TigarB causes mitochondrial dysfunction and neuronal loss in PINK1 deficiency
- Flinn, L.J., Keatinge, M., Bretaud, S., Mortiboys, H., Matsui, H., De Felice, E., Woodroof, H.I., Brown, L., McTighe, A., Soellner, R., Allen, C.E., Heath, P.R., Milo, M., Muqit, M.M., Reichert, A.S., Köster, R.W., Ingham, P.W., and Bandmann, O.
- Annals of neurology 74(6): 837-47 (Journal)
- Registered Authors
- Allen, Claire, Bandmann, Oliver, Ingham, Philip, Köster, Reinhard W., Matsui, Hideaki
- MeSH Terms
- Animals, Genetically Modified
- Apoptosis Regulatory Proteins/genetics
- Apoptosis Regulatory Proteins/physiology*
- Disease Models, Animal*
- Dopaminergic Neurons/metabolism*
- Dopaminergic Neurons/pathology
- Mitochondrial Diseases/genetics
- Mitochondrial Diseases/metabolism*
- Parkinson Disease/genetics
- Parkinson Disease/metabolism
- Protein Serine-Threonine Kinases/deficiency
- Protein Serine-Threonine Kinases/genetics
- Protein Serine-Threonine Kinases/physiology*
- Zebrafish Proteins/genetics
- Zebrafish Proteins/physiology*
- 24027110 Full text @ Ann. Neurol.
Objective: Loss of function mutations in PINK1 typically lead to early onset Parkinson's Disease (EOPD). Zebrafish (Danio rerio) are emerging as a powerful new vertebrate model to study neurodegenerative diseases. We used a pink1 mutant (pink-/-) zebrafish line with a premature stop mutation (Y431*) in the PINK1 kinase domain to identify molecular mechanisms leading to mitochondrial dysfunction and loss of dopaminergic neurons in PINK1 deficiency.
Methods: The effect of PINK1 deficiency on the number of dopaminergic neurons, mitochondrial function and morphology was assessed in both zebrafish embryos and adults. Genome-wide gene expression studies were undertaken to identify novel pathogenic mechanisms. Functional experiments were carried out to further investigate the effect of PINK1 deficiency on early neurodevelopmental mechanisms and microglial activation.

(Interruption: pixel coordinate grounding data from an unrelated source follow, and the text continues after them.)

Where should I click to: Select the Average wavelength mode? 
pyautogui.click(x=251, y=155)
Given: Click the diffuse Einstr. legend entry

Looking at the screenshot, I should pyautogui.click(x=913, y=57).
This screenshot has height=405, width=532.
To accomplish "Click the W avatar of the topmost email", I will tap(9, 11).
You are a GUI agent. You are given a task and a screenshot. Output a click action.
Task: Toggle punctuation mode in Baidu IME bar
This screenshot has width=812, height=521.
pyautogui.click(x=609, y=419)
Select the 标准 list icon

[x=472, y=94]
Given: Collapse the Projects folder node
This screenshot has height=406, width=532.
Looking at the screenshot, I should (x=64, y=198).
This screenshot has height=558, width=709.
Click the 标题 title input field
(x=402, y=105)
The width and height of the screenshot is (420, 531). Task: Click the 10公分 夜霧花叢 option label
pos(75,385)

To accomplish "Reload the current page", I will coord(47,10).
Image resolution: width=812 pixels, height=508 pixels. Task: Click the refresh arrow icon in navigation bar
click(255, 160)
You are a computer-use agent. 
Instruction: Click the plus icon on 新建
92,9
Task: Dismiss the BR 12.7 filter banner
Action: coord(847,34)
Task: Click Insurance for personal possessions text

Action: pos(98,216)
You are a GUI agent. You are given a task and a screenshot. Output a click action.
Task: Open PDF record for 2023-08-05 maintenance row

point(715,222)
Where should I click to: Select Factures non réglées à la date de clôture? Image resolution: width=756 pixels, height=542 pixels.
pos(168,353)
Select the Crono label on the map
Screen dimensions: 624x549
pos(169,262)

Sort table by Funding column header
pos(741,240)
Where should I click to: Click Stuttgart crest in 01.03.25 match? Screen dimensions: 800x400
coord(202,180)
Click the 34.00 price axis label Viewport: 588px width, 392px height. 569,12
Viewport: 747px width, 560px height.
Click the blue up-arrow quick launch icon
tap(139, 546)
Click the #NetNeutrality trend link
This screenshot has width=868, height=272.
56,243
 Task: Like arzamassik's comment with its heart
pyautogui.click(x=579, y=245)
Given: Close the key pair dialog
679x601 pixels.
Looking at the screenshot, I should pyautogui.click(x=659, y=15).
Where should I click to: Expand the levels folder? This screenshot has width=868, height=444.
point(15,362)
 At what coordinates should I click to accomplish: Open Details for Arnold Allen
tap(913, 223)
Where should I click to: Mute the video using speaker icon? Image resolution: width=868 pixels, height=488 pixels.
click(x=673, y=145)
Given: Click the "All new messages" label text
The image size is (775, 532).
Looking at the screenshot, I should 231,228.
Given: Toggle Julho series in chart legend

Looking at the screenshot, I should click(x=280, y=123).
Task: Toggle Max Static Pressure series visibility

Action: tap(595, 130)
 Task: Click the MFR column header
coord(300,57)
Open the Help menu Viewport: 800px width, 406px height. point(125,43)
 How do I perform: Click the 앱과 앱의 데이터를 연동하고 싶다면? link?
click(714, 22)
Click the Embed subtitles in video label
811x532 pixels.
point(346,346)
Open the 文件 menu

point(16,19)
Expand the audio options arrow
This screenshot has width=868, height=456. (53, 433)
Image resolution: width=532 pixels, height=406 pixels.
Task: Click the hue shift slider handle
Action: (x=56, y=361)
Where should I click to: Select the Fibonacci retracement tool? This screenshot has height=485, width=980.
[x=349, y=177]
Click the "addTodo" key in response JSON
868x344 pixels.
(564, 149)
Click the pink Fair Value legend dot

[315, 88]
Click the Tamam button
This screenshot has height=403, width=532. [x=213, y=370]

Results: PINK1 deficiency results in loss of dopaminergic neurons as well as early impairment of mitochondrial function and morphology in Danio rerio. Expression of TigarB, the zebrafish orthologue of the human, TP53-induced glycolysis and apoptosis regulator TIGAR, was markedly increased in pink-/- larvae. Antisense-mediated inactivation of TigarB gave rise to complete normalisation of mitochondrial function with resulting rescue of dopaminergic neurons in pink-/- larvae. There was also marked microglial activation in pink-/- larvae but depletion of microglia failed to rescue the dopaminergic neuron loss, arguing against microglial activation being a key factor in the pathogenesis.
Interpretation: pink1-/- zebrafish are the first vertebrate model of PINK1 deficiency with loss of dopaminergic neurons. Our study also identifies TIGAR as a promising novel target for disease-modifying therapy in PINK1-related PD.